An important piece of data associated with a Riemannian metric is its holonomy group. A natural class of optimal metrics are those with so-called special holonomy groups. Two particular examples of geometric objects with metrics with special holonomy are called hyperkaehler and G_2 manifolds (whose dimension has to be a multiple of four or be seven, respectively). Some of the greatest problems in the field are to find examples of these metrics and to determine necessary and sufficient conditions on a given geometric object which ensure the existence of such a metric. The aim of the proposed project is to shed light on these problems using two completely different approaches.

To tackle the problem for G_2 manifolds we intend to follow an elegant approach using a geometric flow. Geometric flow techniques have been employed to prove celebrated results in geometry and topology but are also used in engineering applications, for example Mean Curvature Flow is used as a robust means to remove noise from empirical data such as occurs when obtaining brain images from various scanners. The flow allows us to start with a simpler metric and evolve it so that it approaches the G_2 holonomy metric, in a similar way to how heat dissipates from a heat source. The general equation is very complicated, so we consider the simpler situation where the seven-dimensional objects have symmetries.
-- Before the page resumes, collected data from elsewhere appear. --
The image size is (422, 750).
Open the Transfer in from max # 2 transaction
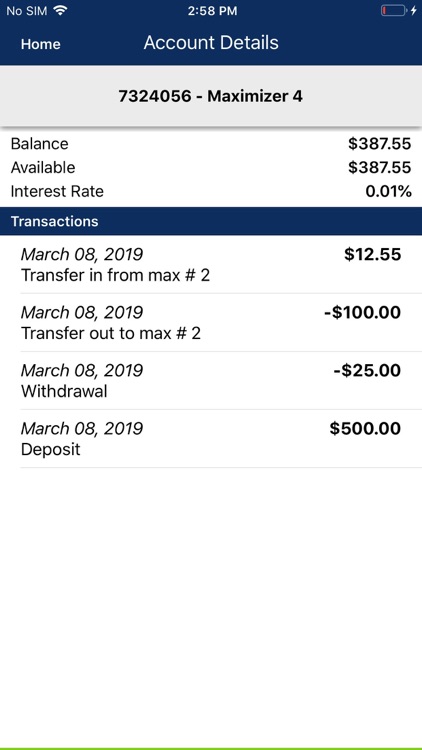[x=211, y=265]
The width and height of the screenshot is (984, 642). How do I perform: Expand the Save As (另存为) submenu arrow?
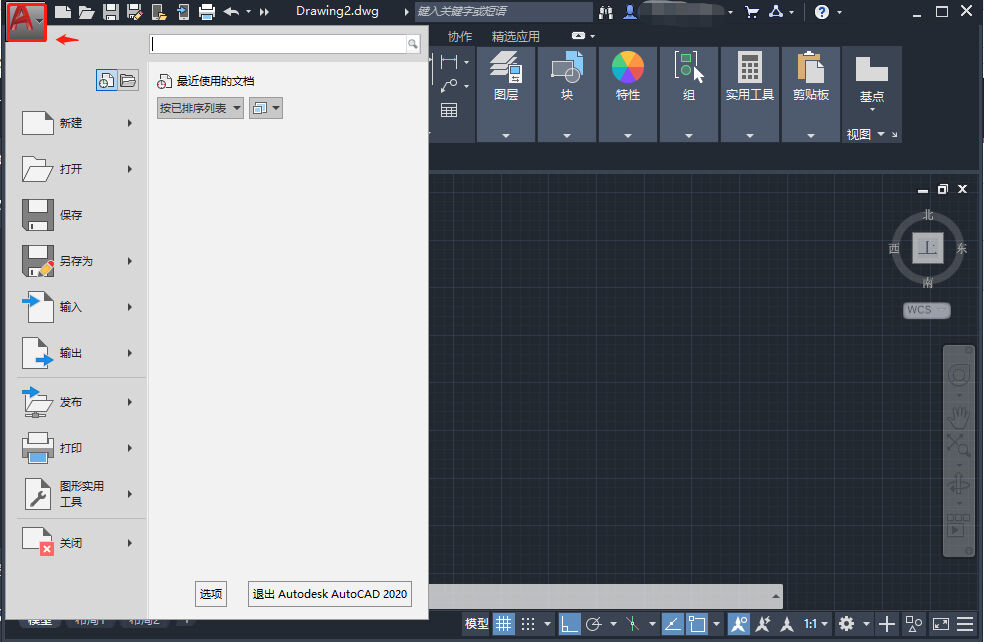[130, 261]
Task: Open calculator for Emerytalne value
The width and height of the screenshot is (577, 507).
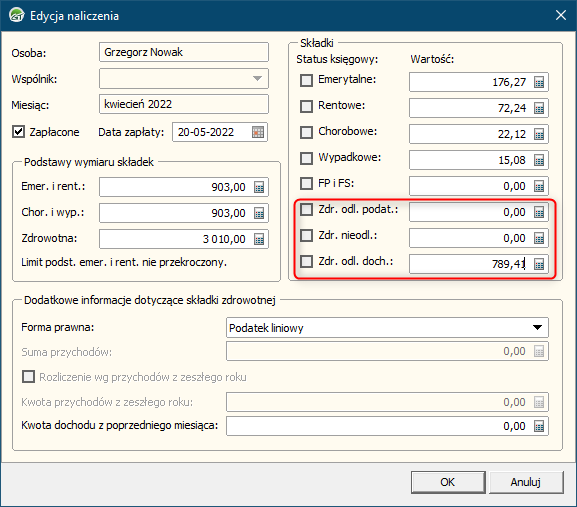Action: (539, 82)
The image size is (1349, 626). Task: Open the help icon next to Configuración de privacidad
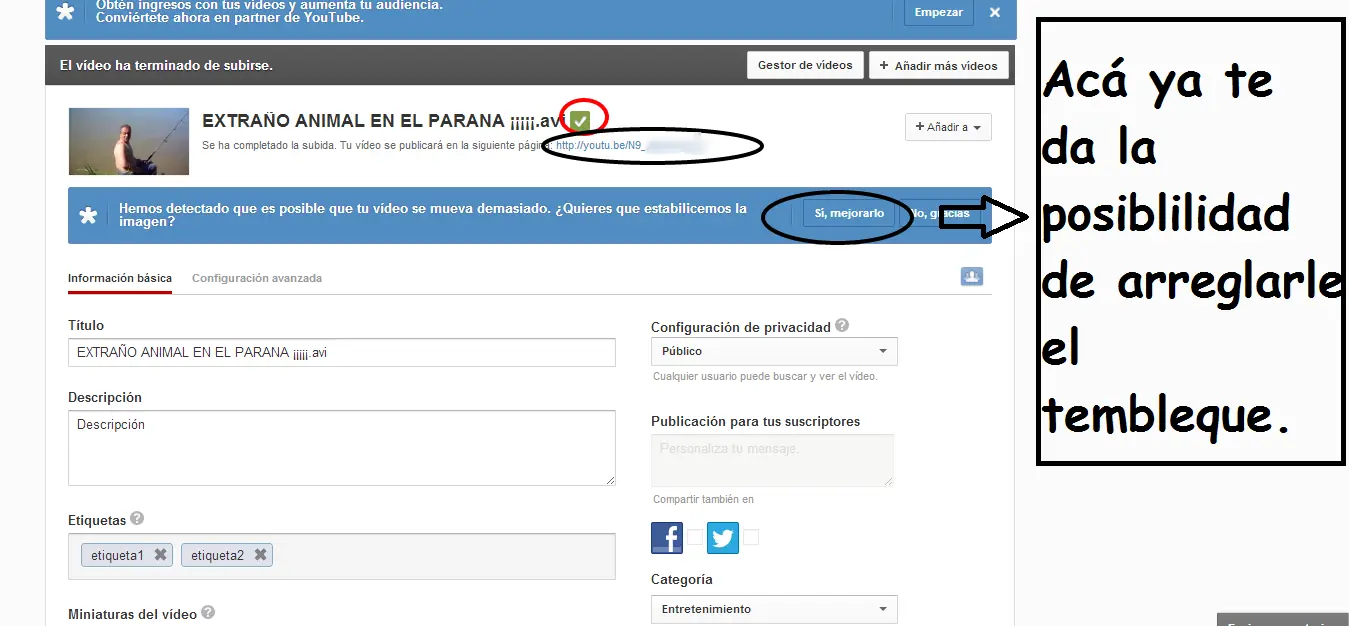[x=842, y=325]
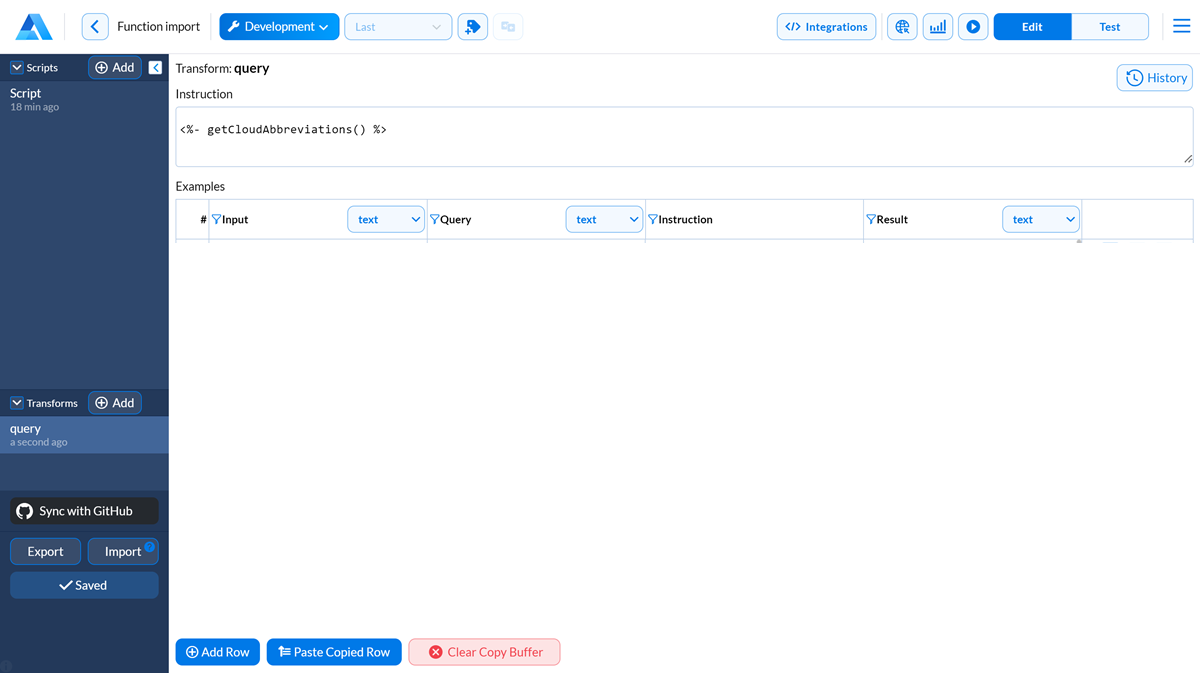Viewport: 1200px width, 673px height.
Task: Collapse the sidebar with the arrow icon
Action: pyautogui.click(x=155, y=68)
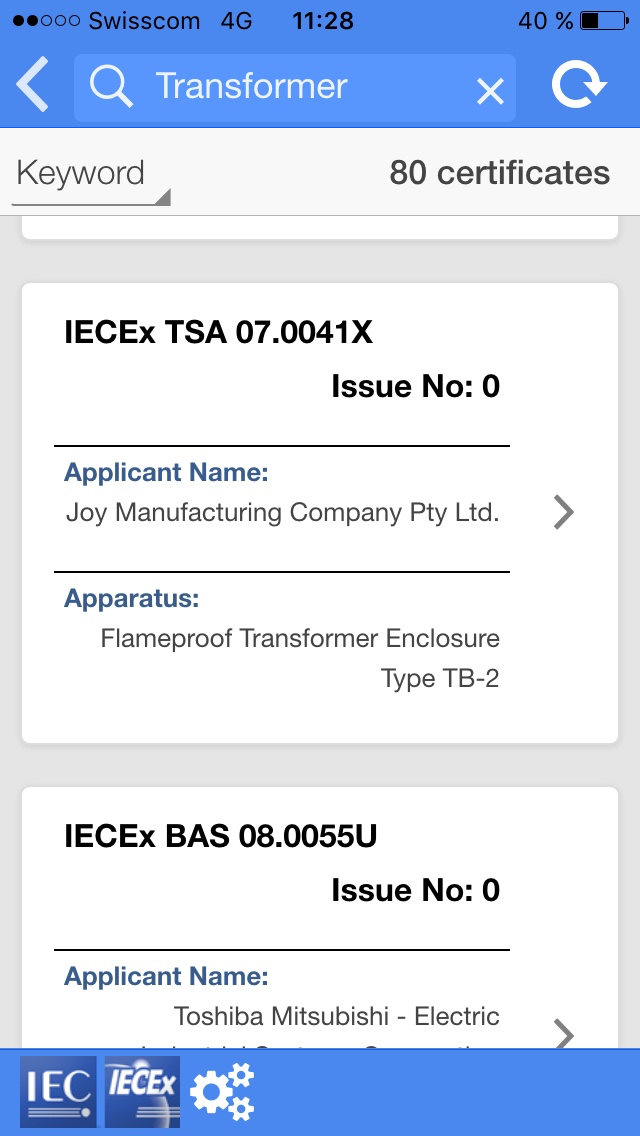640x1136 pixels.
Task: Select Flameproof Transformer Enclosure apparatus text
Action: 300,639
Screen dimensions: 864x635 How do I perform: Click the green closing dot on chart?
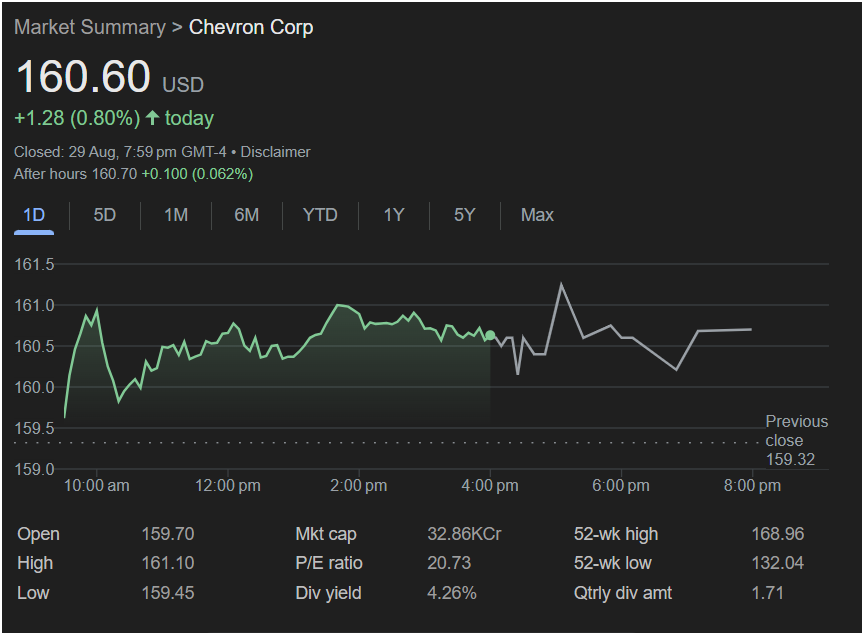[x=490, y=335]
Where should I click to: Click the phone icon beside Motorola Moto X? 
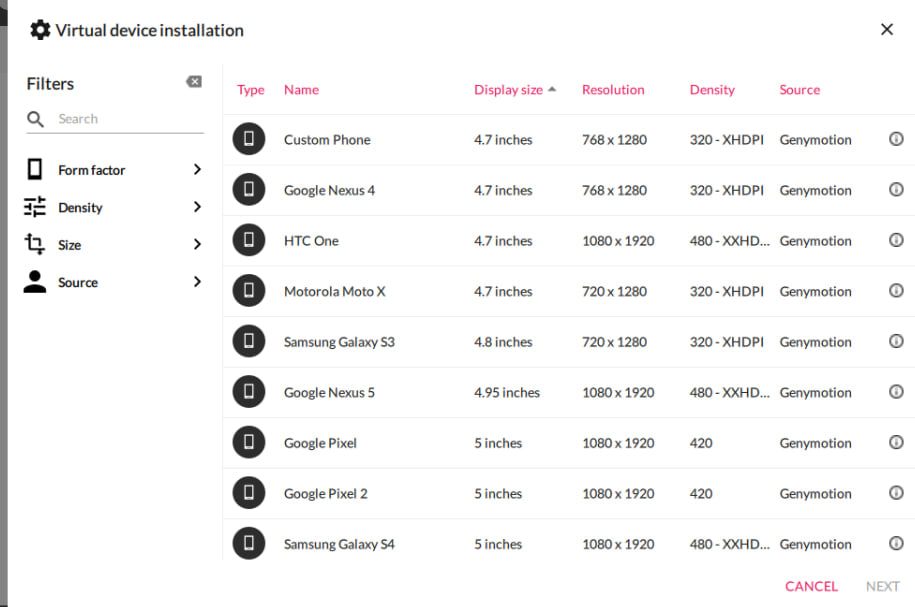tap(249, 291)
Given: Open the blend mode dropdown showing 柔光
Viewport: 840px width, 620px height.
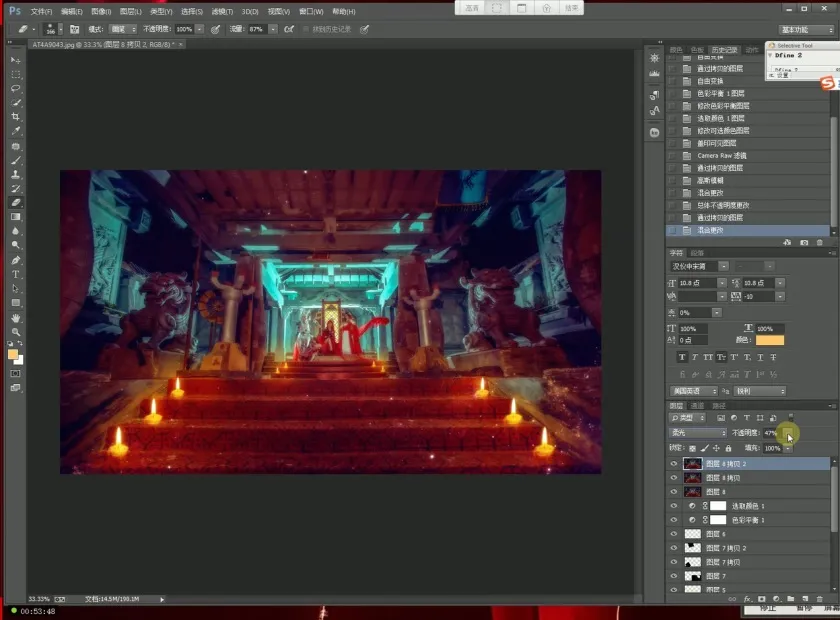Looking at the screenshot, I should [697, 432].
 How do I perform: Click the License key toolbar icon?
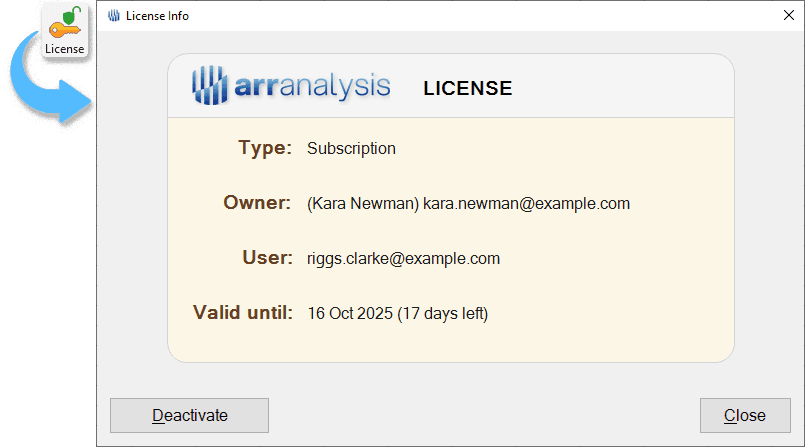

The other half of the project, for hyperkaehler and G_2 manifolds, is to consider the boundary value problem. Such boundary value problems arise throughout geometry and analysis, but also occur naturally in physical applications such as modelling bending beams in engineering and interactions between molecules and cells in biology. These problems are typically substantially more challenging than so-called initial value problems, like geometric flows, so we again simplify the problem, now by considering perturbations of a known solution. In this way we aim to identify which deformations of the boundary metric can be extended to define special holonomy metrics and thus hopefully find new examples of such metrics.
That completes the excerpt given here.